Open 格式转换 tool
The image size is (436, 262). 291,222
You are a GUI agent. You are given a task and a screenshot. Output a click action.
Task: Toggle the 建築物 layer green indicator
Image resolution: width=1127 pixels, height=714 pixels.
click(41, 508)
· · · ·
== DESCRIPTION OF THE TASK ==
Every entry needs to be copied exactly as it was written.

== ANSWER TO THIS TASK ==
Open 格式转换 tool
The image size is (436, 262). 291,222
You are a GUI agent. You are given a task and a screenshot. Output a click action.
Task: Toggle the 建築物 layer green indicator
Image resolution: width=1127 pixels, height=714 pixels.
click(41, 508)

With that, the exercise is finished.